Input rows:
• • •
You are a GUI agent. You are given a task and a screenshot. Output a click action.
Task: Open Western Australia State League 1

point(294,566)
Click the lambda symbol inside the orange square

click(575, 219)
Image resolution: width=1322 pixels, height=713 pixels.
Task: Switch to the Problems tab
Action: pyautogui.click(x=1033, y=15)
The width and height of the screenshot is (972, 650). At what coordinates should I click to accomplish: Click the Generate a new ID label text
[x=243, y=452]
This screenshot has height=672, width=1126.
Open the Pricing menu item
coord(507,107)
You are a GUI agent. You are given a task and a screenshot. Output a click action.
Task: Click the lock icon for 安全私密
• • •
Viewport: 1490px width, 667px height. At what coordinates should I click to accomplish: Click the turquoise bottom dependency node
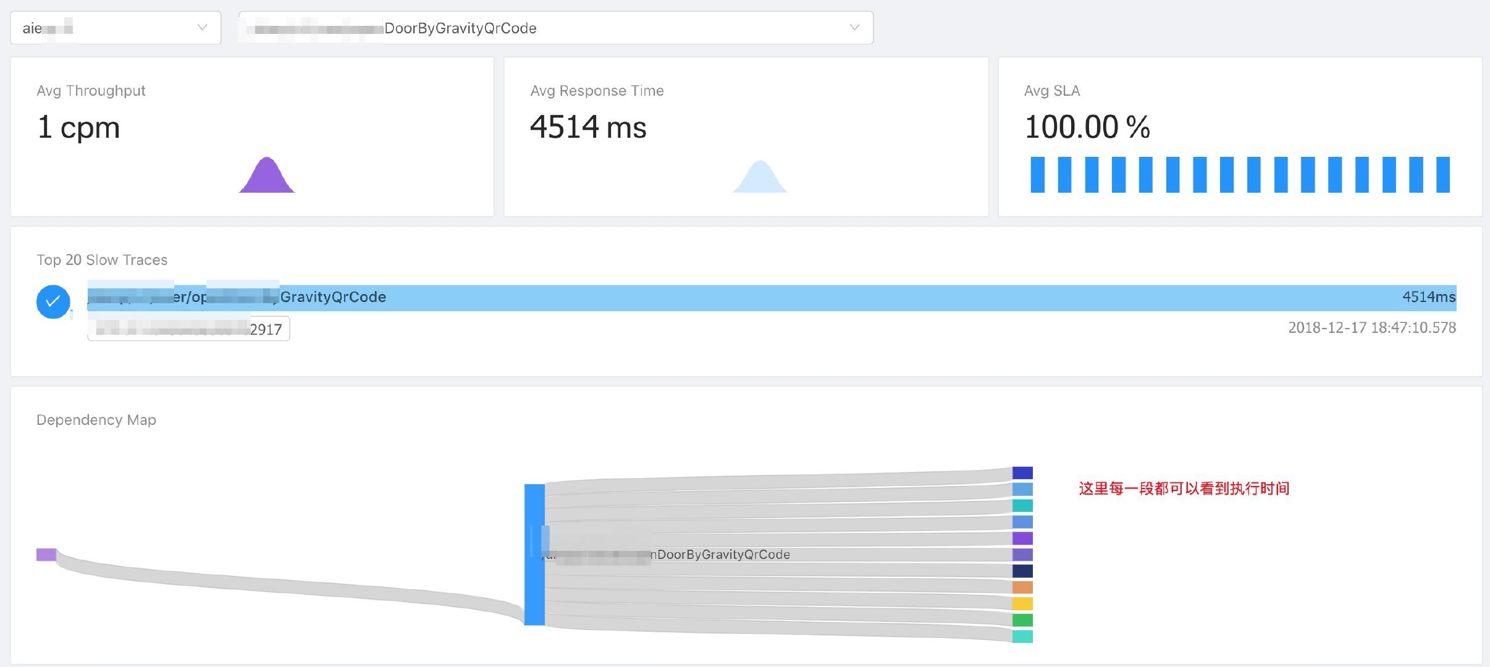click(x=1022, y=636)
• • •
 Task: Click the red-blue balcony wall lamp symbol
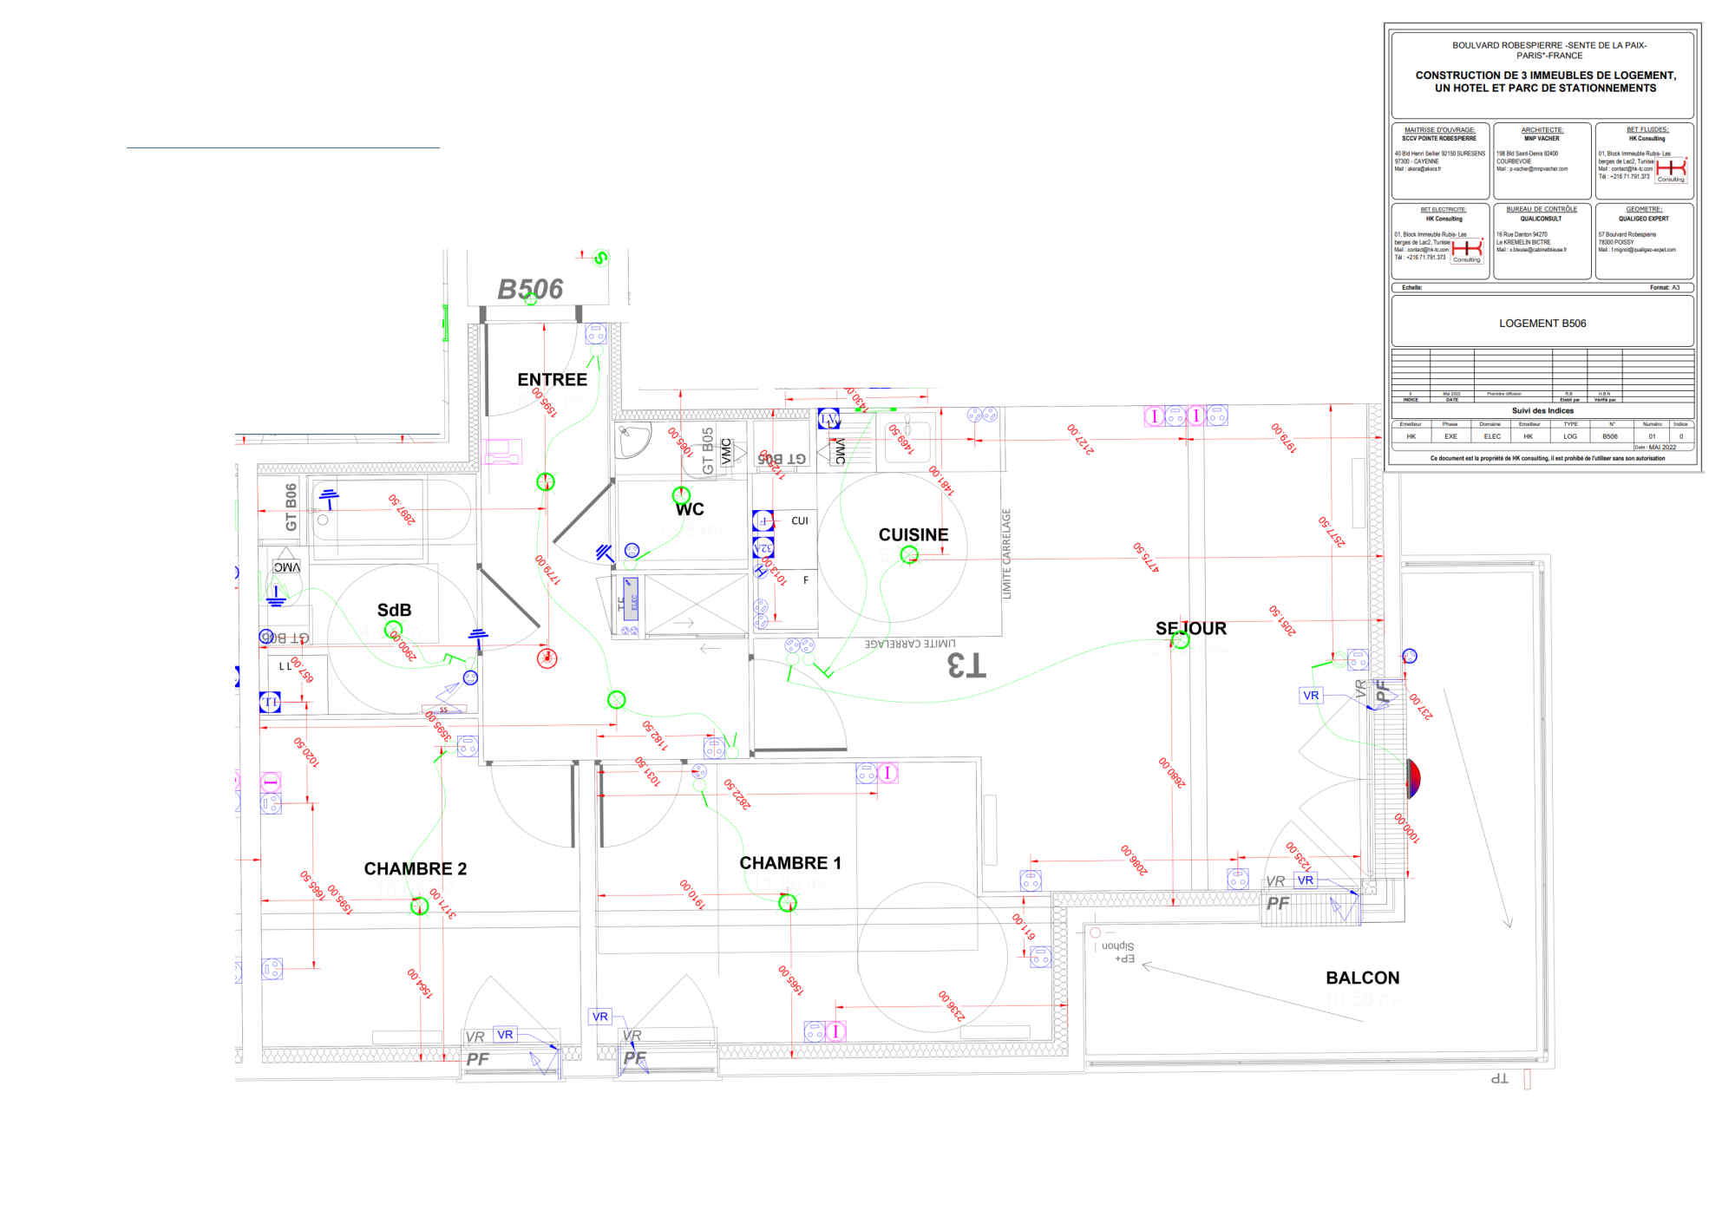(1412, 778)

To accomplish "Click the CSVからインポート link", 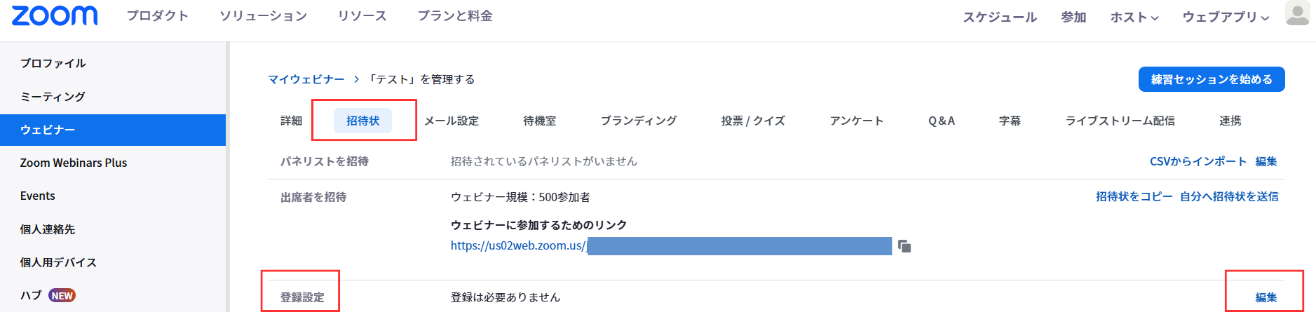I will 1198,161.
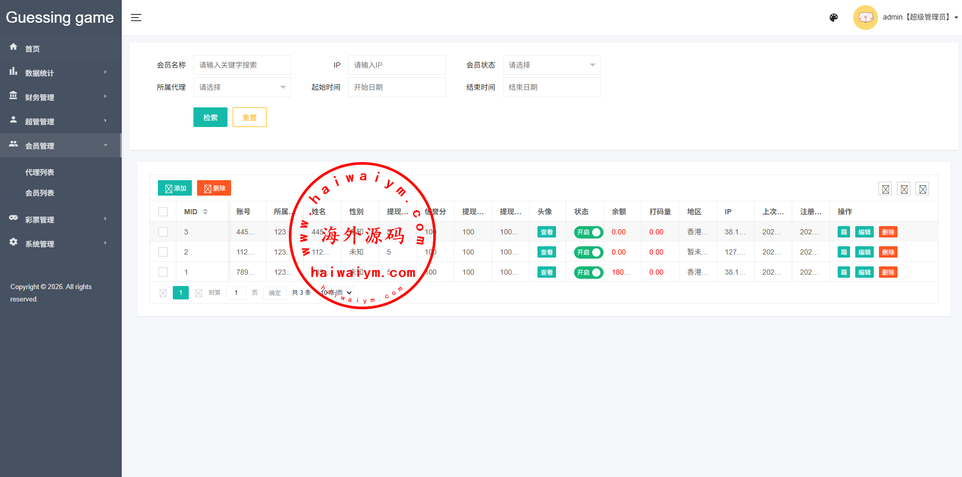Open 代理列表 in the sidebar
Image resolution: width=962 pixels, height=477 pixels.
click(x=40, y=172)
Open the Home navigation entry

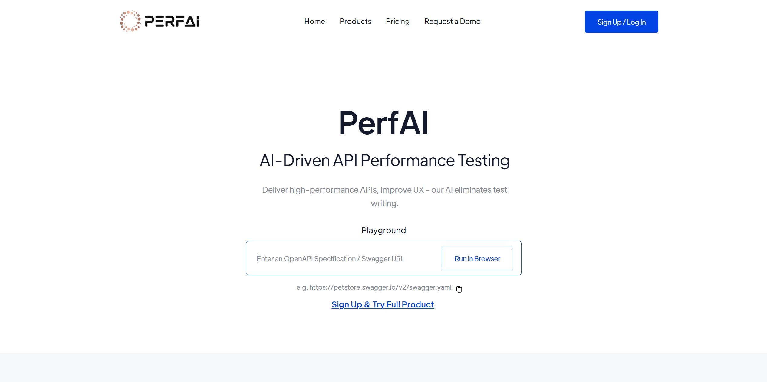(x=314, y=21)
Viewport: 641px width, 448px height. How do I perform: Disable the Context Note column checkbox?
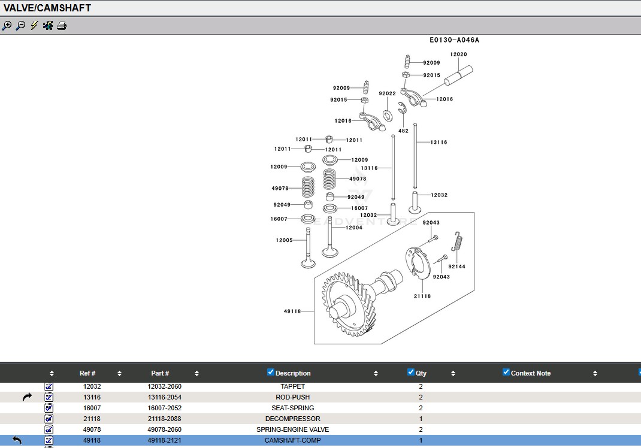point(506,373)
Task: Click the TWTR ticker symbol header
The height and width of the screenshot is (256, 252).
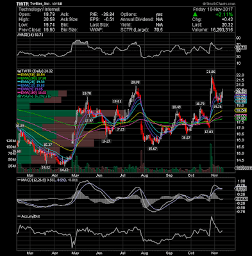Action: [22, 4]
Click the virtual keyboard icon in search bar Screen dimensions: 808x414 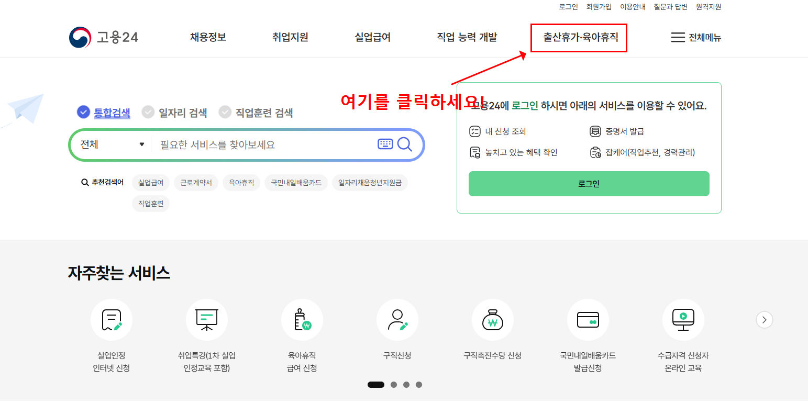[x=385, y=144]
• • •
What needs to be done:
Turn the rows above, everything from the line containing "This screenshot has height=672, width=1126." down to the line containing "Task: Click the lock icon for 安全私密", into a numbered list, with both of those lines included and any blank lines dropped.

Answer to this task:
1. This screenshot has height=672, width=1126.
2. Open the Pricing menu item
3. coord(507,107)
4. You are a GUI agent. You are given a task and a screenshot. Output a click action.
5. Task: Click the lock icon for 安全私密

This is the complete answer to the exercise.